Topological and functional relationship of subunits F1-γ and FoI-PVP(b) in the mitochondrial H+-ATP synthase

Diamide treatment of the FoF1-ATP synthase in "inside out" submitochondrial particles (ESMP) in the absence of a respiratory Delta mu H+ as well as of isolated F-o reconstituted with F-1 or F1-gamma subunit results in direct disulfide cross-linking between cysteine 197 in the carboxy-terminal region of the FoI-PVP(b) subunit and cysteine 91 at the carboxyl end of a small alpha-helix of subunit F-1-gamma, both located in the stalk. The FoI-PVP(b) and F-1-gamma cross-linking cause dramatic enhancement of oligomycin-sensitive decay of Delta mu H+. In ESMP and MgATP particles the cross-linking is accompanied by decoupling of respiratory ATP synthesis. These effects are consistent with the view that FoI-PVP(b) and F-1-gamma are components of the stator and rotor of the proposed rotary motor, respectively. The fact that the carboxy-terminal region of FoI-PVP(b) and the short alpha-helix of F-1-gamma can form a direct disulfide bridge shows that these two protein domains are, at least in the resting state of the enzyme, in direct contact.

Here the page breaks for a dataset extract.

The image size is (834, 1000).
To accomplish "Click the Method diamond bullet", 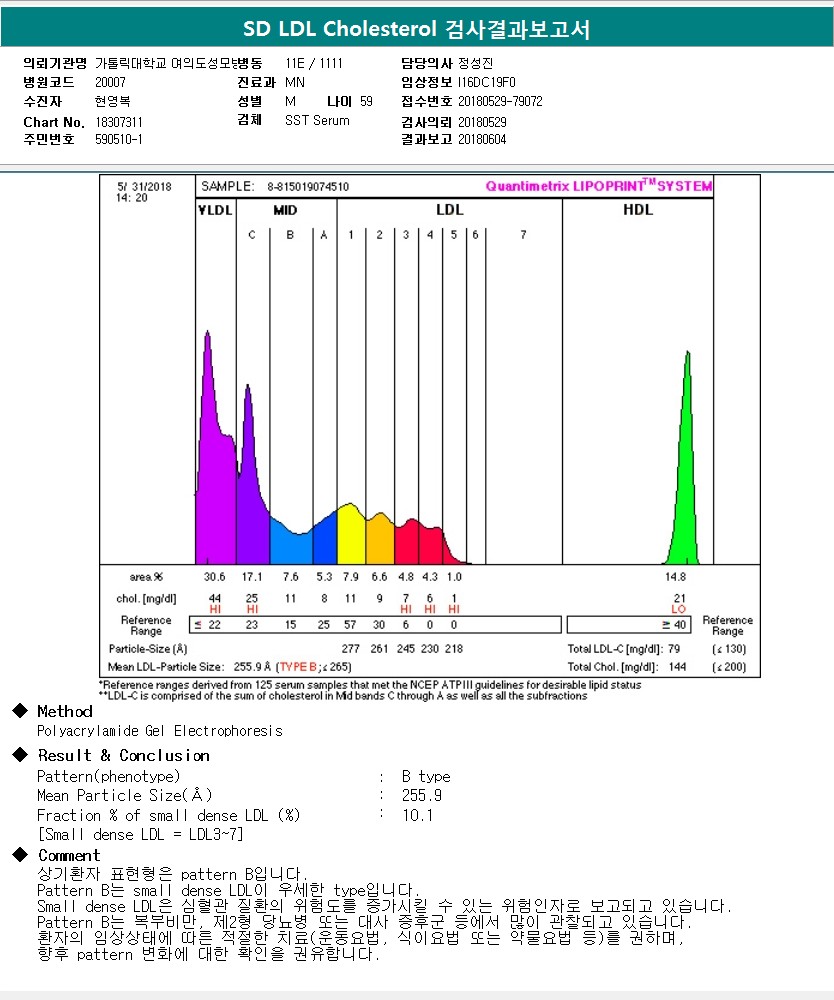I will pyautogui.click(x=20, y=710).
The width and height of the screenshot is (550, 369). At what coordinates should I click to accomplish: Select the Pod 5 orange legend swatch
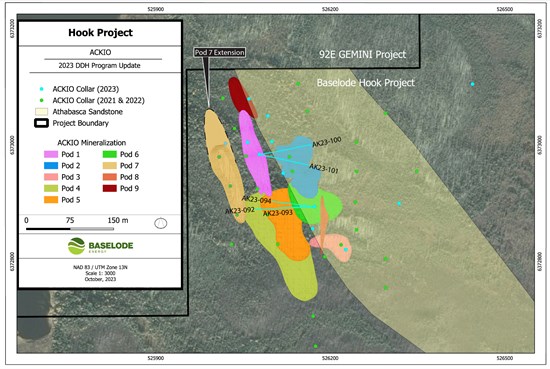51,200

In isolated F-o, diamide also induces cross-linking of OSCP with another subunit of F-o, but this has no significant effect on proton conduction. When ESMP are treated with diamide in the presence of Delta mu H+ generated by respiration, neither cross-linking between FoI-PVP(b) and F-1-gamma subunits nor the associated effects on proton conduction and ATP synthesis is observed. Cross-linking is restored in respiring ESMP by Delta mu H+ collapsing agents as well as by DCCD or oligomycin. These observations indicate that the torque generated by Delta mu H+ decay through F-o induces a relative motion and/or a separation of the FoI-PVP(b) subunit and F-1-gamma which places the single cysteine residues, present in each of the two subunits, at a distance at which they cannot be engaged in disulfide bridging.